Just Say No to Amending Patent Claims in an IPR with Concurrent Litigation

In Aqua Prods. Inc. v Matal, 872 F.3d 1290 (Fed. Cir 2017) the Federal Circuit made it much easier for a patentee to amend claims in an IPR. Before Aqua the burden was on the patentee to prove the amended claims were patentable. A burden the PTAB made almost impossible to meet. Aqua shifted the burden to the Petitioner to prove the amended claims were unpatentable. Theoretically this makes the amendment procedure more available to the patentee. However, for patents involved in both IPRs and concurrent district court litigation (about 80% of IPRs), amending claims is a recipe for disaster.

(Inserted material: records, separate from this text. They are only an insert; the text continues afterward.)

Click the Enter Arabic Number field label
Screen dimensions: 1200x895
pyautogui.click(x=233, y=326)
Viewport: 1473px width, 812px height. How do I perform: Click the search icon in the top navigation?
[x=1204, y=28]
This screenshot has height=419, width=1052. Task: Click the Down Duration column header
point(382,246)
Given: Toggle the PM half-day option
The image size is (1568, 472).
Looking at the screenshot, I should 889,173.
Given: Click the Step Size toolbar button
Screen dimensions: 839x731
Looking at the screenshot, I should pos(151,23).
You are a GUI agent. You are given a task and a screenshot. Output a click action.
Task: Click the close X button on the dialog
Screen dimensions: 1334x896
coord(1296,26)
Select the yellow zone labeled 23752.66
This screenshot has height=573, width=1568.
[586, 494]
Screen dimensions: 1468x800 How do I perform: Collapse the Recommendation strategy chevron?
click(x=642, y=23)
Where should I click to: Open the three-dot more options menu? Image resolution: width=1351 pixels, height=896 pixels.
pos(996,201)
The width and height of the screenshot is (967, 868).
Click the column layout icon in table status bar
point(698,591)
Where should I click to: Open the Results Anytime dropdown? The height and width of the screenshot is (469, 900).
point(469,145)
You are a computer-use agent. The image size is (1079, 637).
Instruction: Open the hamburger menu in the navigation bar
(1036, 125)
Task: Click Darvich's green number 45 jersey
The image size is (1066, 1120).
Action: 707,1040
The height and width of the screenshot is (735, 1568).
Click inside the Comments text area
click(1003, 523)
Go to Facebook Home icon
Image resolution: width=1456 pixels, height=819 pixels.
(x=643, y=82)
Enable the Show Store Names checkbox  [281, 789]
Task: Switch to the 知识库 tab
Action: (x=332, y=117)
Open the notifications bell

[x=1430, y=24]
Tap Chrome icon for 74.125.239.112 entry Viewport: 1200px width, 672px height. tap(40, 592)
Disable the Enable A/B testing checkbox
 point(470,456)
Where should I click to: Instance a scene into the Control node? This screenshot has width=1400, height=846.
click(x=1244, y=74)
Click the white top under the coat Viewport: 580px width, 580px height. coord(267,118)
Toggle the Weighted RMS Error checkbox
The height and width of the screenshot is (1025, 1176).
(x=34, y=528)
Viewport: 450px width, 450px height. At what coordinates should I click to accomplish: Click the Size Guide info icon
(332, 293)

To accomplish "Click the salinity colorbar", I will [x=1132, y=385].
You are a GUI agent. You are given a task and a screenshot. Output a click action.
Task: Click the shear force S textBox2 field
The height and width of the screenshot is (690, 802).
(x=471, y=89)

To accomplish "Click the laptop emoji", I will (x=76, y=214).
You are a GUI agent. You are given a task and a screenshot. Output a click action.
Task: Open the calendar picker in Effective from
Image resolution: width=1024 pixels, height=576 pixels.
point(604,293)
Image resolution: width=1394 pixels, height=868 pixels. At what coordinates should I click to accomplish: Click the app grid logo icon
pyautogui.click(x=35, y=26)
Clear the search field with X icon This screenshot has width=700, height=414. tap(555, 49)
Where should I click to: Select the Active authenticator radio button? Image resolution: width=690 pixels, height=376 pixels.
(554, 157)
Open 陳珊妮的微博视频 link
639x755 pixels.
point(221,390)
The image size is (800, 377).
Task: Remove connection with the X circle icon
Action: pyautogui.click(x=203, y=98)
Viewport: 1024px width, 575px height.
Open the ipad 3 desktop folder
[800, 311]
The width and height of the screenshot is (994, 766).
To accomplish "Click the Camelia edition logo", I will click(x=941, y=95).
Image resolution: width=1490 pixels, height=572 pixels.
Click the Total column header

In district court litigation, the claims that proceed to trial must be “substantially” the same as the claims that existed in the patent on the date the complaint was filed. That is, the claim scope must be the same. In cases involving certificates of correction modifying the claims issuing after filing the complaint it is well-established that such certificates are not effective in the litigation if the correction is not apparent from the face of the patent. See H-W Tech., L.C. v Overstock.Com, Inc., 758 F.3d 1329, 1334 (Fed. Cir. 2014). In an IPR amendments distinguish over prior art, this will result in the complaint being dismissed with prejudice unless at least one original patent claim remains for trial. While a dismissal of the current claim with prejudice extinguishes the current claim, can the patentee assert the amended claims in the certificate against the original defendant?

Based on a Federal Circuit decision involving a reexamined patent, if the accused product is not modified from the one involved in the original litigation, the answer is no. Claim preclusion prevents a new litigation. Senju Pharm. Co v. Apotex Inc., 746 F.3d 1344 (Fed. Cir. 2014). Senju involved a reexamined patent where the district court invalidated the original claims. Senju filed an ex parte reexamination request along with an amendment narrowing the claims. The amended claims were patentable over the prior art applied by the district court in finding invalidity of the original claims. Senju then filed a second suit asserting that Apotex’s product would infringe the reexamined claims. The district court found issue preclusion. The Federal Circuit affirmed because the:

In this case we reach the same conclusion that the Aspex court did—claims that emerge from reexamination do not in and of themselves create a new cause of action that did not exist before. We reach this conclusion because a so-called “reexamined patent” is the original patent; it has just been examined another time as indicated in its reexamination certificate. Reexamination does not involve the filing of a new patent application nor the issuance of a new patent.
746 F.3d at 1352

The Court went on to say:

Whether it is possible that a reexamination could ever result in the issuance of new patent claims that were so materially different from the original patent claims as to create a new cause of action, but at the same time were sufficiently narrow so as not to violate the rule against reexamined claims being broader than the original claims, is a question about which we need not opine— that is not the case before us. We hold that, in the absence of a clear showing that such a material difference in fact exists in a disputed patentable reexamination claim, it can be assumed that the reexamined claims will be a subset of the original claims and that no new cause of action will be created. This applies whether the judgment in the original suit was based on invalidity of the claims or simply on non-infringement.
746 F.3d at 1353

Since the reexamined claims were patentable, this should have led to the presumption the claims were materially different from the original invalid claims. Judge O’Malley dissented noting that since the claims in the first suit were invalid, this meant "that Senju had no rights at all under these claims.” [Emphasis in original] Judge O’Malley further stated that if the reexamination did give Senju rights that did not exist in time for Senju to assert them in the first action, claim preclusion should not prevent them from being asserted in the new action, agreeing with Senju’s position.

Unfortunately, dissents are not the law. Until Senju is modified or overruled, in an IPR with concurrent district court litigation, one should assume that claim amendments cannot save the case against the current defendants.